For the stack $BG\times_{BH} BG$ to be equivalent to one of the form $BK$ for some topological group $K$, the topological groupoid I just described must be transitive: every object should be isomorphic to every other object. That is, for every pair $h_1,h_2\in H$ there should be elements $g_1,g_2\in G$ such that $h_2 = \theta(g_1)^{-1}h_1\theta(g_2)$. If $\theta$ is surjective, then you can take $g_1 = e_G$ and $g_2$ any lift of $h_1^{-1}h_2$, so this is a sufficient condition (in the topological case).

Now if we go back to general $\theta$, but take the special case $h_1 = e_H$, then we require for any $h\in H$ that $h= \theta(g_1^{-1}g_2)$, so in fact $\theta$ surjective is a necessary condition. To figure out which group $K$ it is such that $BG\times_{BH} BG \simeq BK$—it is a priori well-defined up to isomorphism of topological groups—we need to consider the pairs $g_1,g_2$ such that $h = \theta(g_1)^{-1}h\theta(g_2)$ for some chosen $h\in H$. We might as well take $h=e_H$, so that we want pairs $g_1,g_2 \in G$ such that $e_H = \theta(g_1^{-1}g_2)$, or in other words, such that $\theta(g_1) = \theta(g_2)$. The space of such pairs is just $G\times_H G$, which is a topological subgroup of $G\times G$, and so $K=G\times_H G$.

(In fact $G\times \ker \theta \to G\times_H G$, $(g,k) \mapsto (g,gk)$ is a homeomorphism, but only a topological group isomorphism if $\ker \theta \lt G$ is central subgroup.)


Now if we want to do this in Lie groups, then everything works, except that we need $K = G\times_H G$ to be a sub-Lie-group of $G\times G$, and this is so if $\theta$ is a submersion. But a surjective map of (finite-dimensional) Lie groups is automatically a submersion. Thus $G\to H$ is a surjective submersion, and hence a locally trivial bundle (this follows from using charts derived from the exponential map and the surjective map of the associated Lie algebras).

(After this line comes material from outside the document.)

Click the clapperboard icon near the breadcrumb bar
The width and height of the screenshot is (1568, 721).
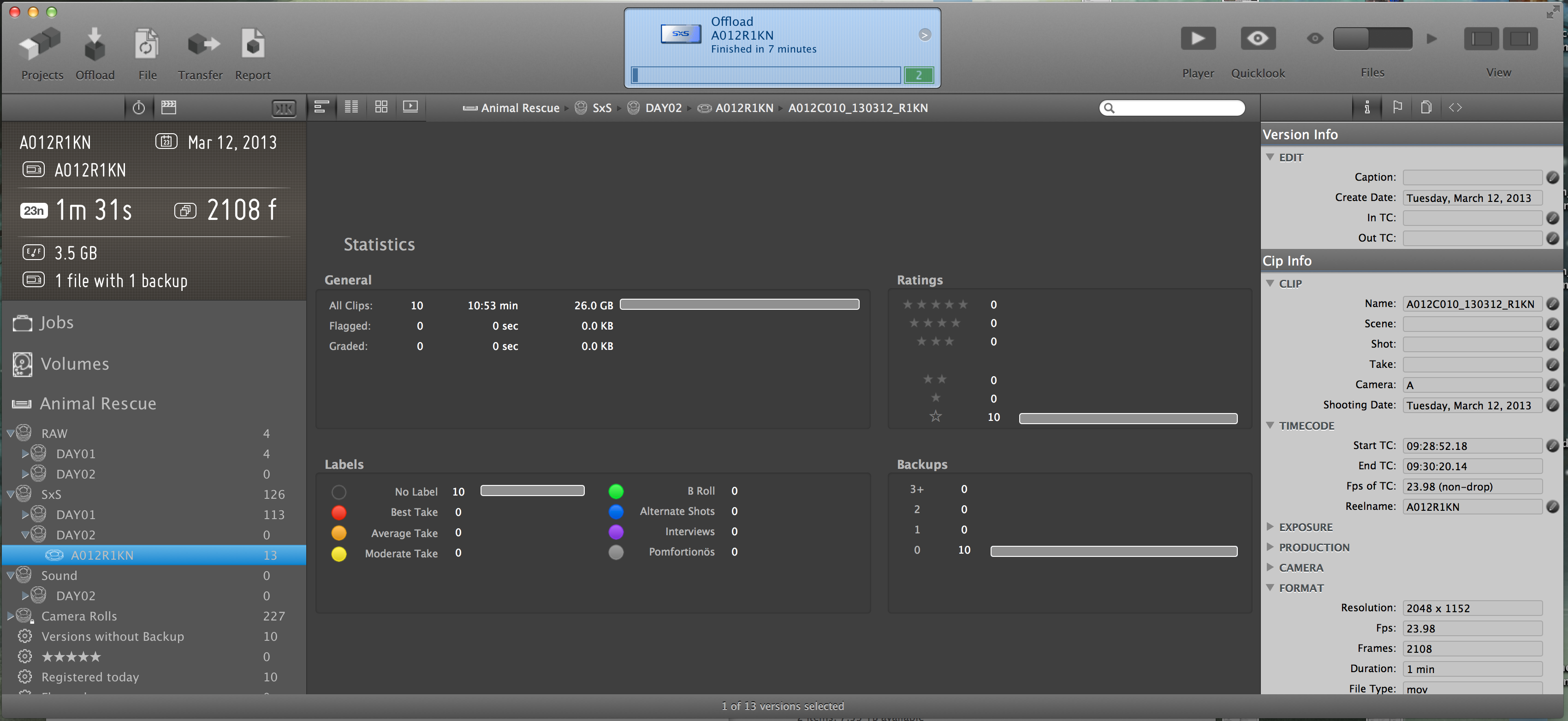point(169,107)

If we don't care about $BG\times_{BH} BG \simeq BK$ for some $K$, then $\theta$ being a submersion should be enough to make $G\times H \times G \rightrightarrows H$ a Lie groupoid (the only hard part is to show that $(g_1,h,g_2) \mapsto \theta(g_1)^{-1}h\,\theta(g_2)$ is a submersion).

Even in the special case analysed above, we don't know that $K$ is a central subgroup, or that $G\twoheadrightarrow H$ is a central extension, but that's not necessary for your question. So we find ourselves in the situation Dmitri gave in greater generality: $(G\rightrightarrows \ast) \to (H \rightrightarrows \ast)$ is a submersion on arrows and object components.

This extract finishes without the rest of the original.